#### [Texte source]
****************

2) Croire au droit naturel, ce qui impose une sorte de critère intérieur à chaque être humain, comme si chacune et chacun détenait en soi, par sa conscience une sorte d’indicateur sûr, approprié à chaque situation connecté en ligne directe avec les Dieux ou Dieu tout court ou la raison universelle, mais de toute façon, à une norme supérieure, divine ou universelle, rayonnant du dessus: une valeur. C’est très « beau » mais c’est faux, parce qu’alors on peut laisser Pascal avec son talent inégalé, détruire avec brio le présupposé hasardeux d’une telle supériorité normative. Comment rendre compte de la pluralité des droits positifs s’il existait un droit naturel?

Si nous nous sommes intéressés à Thomas Hobbes et à Baruch Spinoza c’est parce qu’ils nous proposent une conception du droit naturel qui n’a rien à voir avec la conception classique. Il n’est pas question de chercher une norme supérieure qui se situerait au-dessus du droit positif mais au contraire de revenir au plus bas de l’existence humaine voire, pour Spinoza de l’existence tout court, de saisir ce qui finalement est le plus irréductiblement « là », ce qu’il est absolument impossible de nier, de remettre en cause et de situer le droit à ce niveau d’irréductibilité là.

****************

#### [Questions d'étude]
• 1. Relevez tous les philosophes nommés dans le passage sur le droit naturel.
• 2. Poursuivez le passage sur le droit naturel après sa dernière phrase.
Les enregistrements n'ont aucun rôle ici.

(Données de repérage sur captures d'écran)
****************

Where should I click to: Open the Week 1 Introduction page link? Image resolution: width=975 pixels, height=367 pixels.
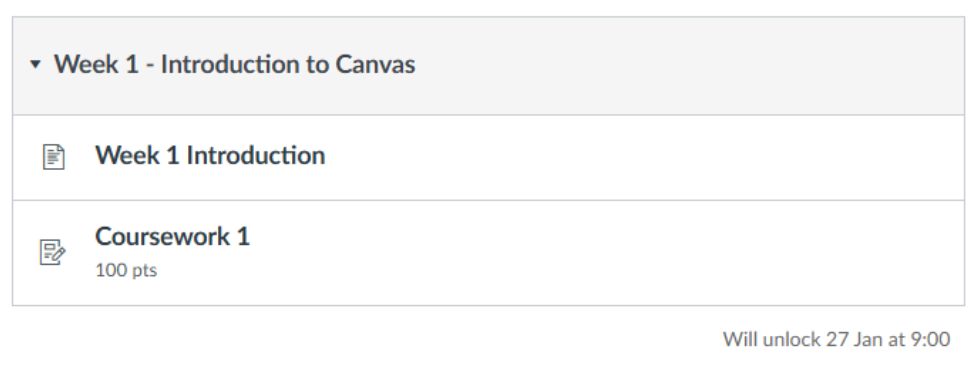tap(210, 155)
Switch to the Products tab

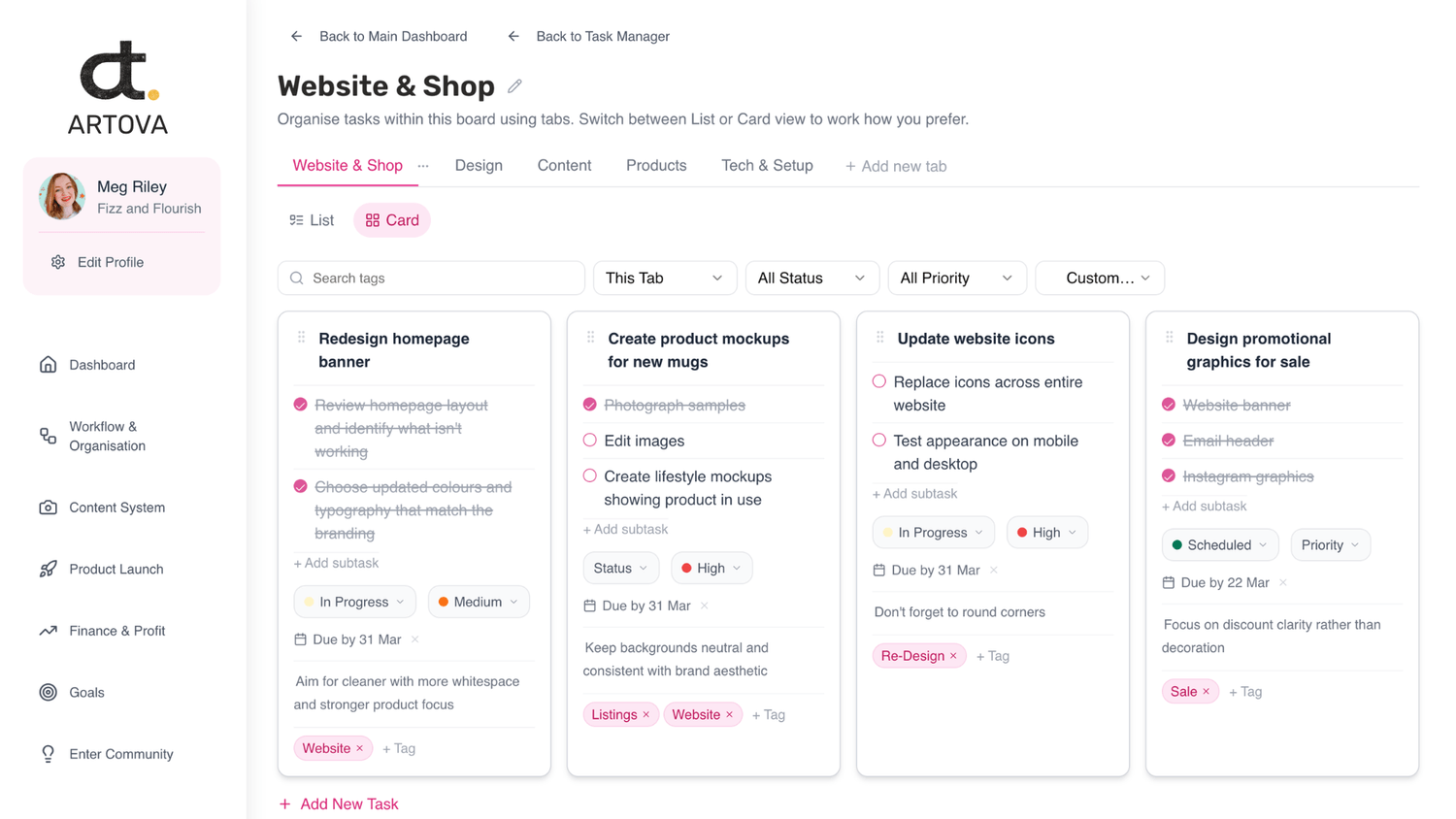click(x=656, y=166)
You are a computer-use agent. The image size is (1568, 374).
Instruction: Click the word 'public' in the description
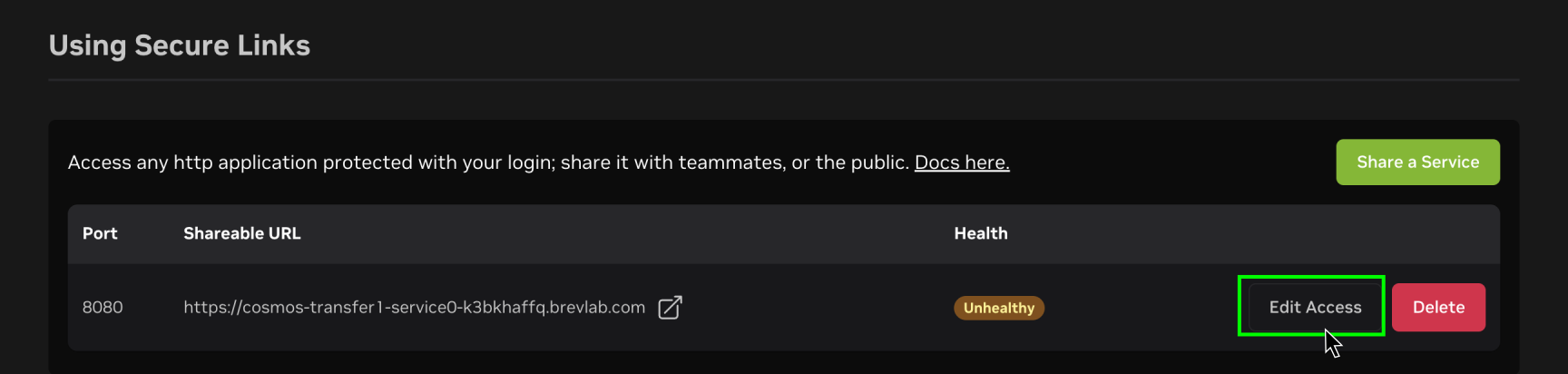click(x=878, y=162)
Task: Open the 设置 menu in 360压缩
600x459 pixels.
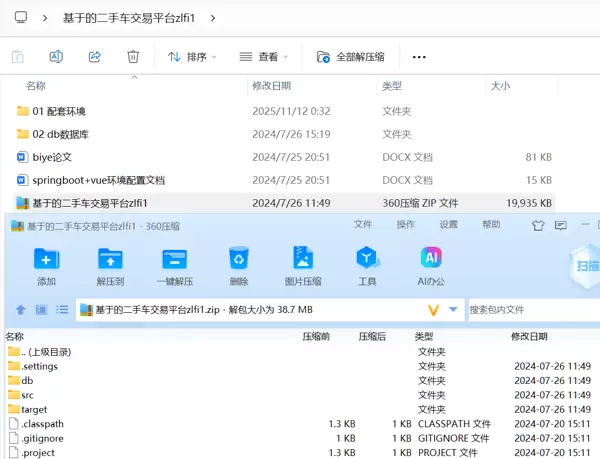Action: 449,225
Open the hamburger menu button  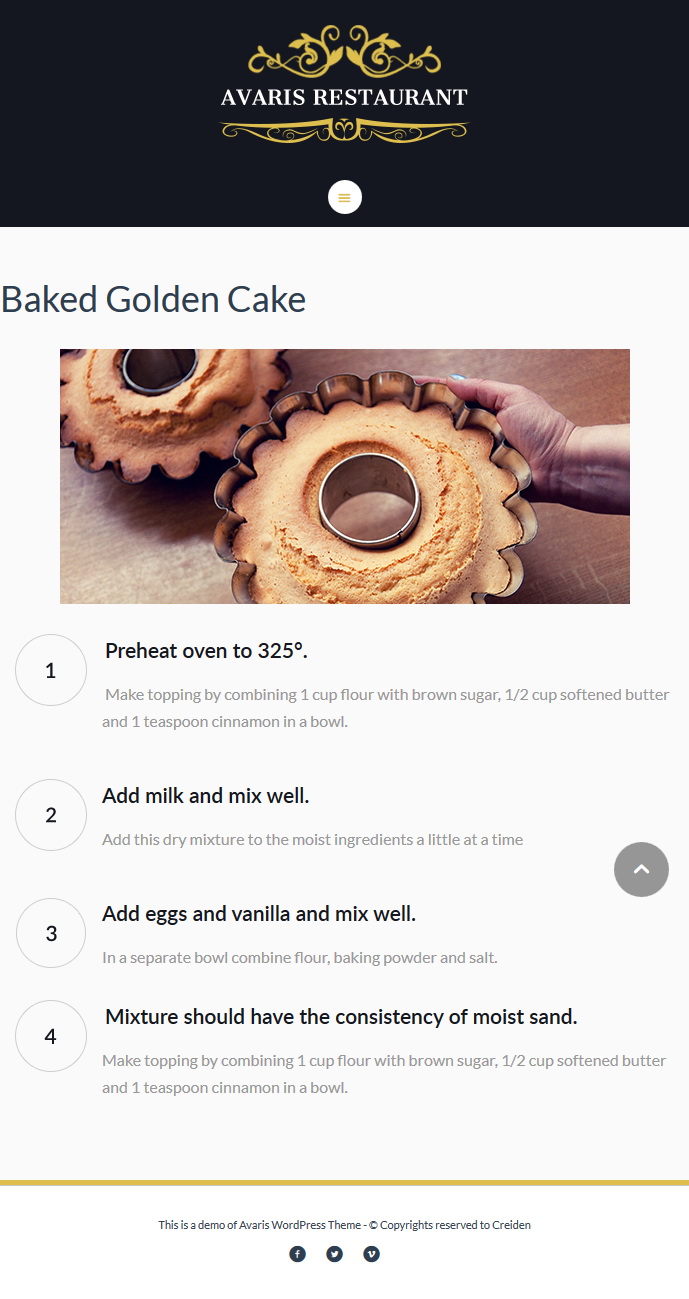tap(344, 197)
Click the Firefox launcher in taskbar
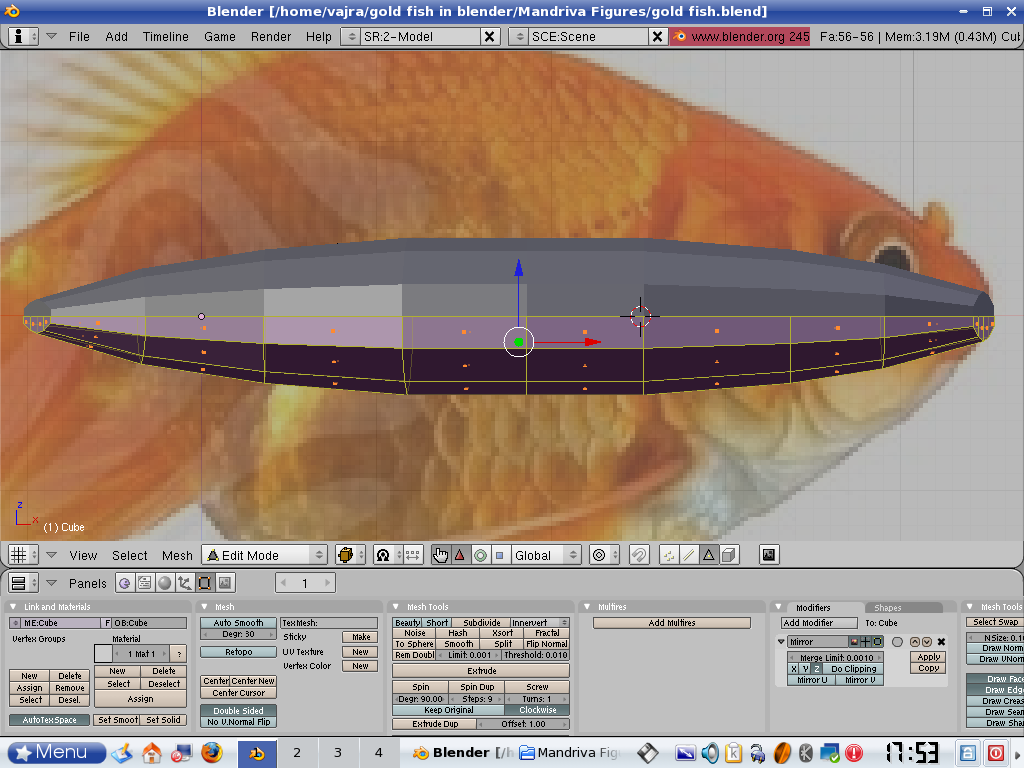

****************

#### [Résultats]
• 1. Pascal, Thomas Hobbes, Baruch Spinoza

• 2.
Mais que trouvons nous « là »? La puissance, c’est-à-dire l’activation par tous les êtres de leur persévérance dans l’être. Que ce soit pour une bactérie, une pierre, un virus, un bourgeon, une fourmi ou un être humain, ces formes très différentes de vie « sont », et chacune d’elles, chaque spécimen de ces formes de vie persévère dans le fait d’exister. C’est ça le droit naturel (c’est vraiment pas compliqué). « L’Homme n’est pas un empire dans un empire »: cela veut dire que pour Spinoza, l’être humain n’est rien de plus (ni de moins) qu’une forme de vie dont chaque spécimen fait son chemin dans toutes ces lignes de persévérance là. Nous existons, c’est-à-dire que nous libérons des variables intensives plus ou moins fortes suivant les situations et nous pouvons faire cela parce que finalement nous ne consistons que dans cet indice fluctuant de puissance que nous sommes capables d’émettre ici et maintenant. Votre droit naturel se mesure à l’aune de la puissance que vous libérez en cet instant en lisant ces lignes (du coup, la question qui se pose pour moi qui les écris est celle de savoir si « le courant passe », si en ce moment ces lignes que je rédige libère à quelque degré quelque chose de votre puissance de lire, de comprendre, d’abonder ou pas dans le sens des mots que je choisis).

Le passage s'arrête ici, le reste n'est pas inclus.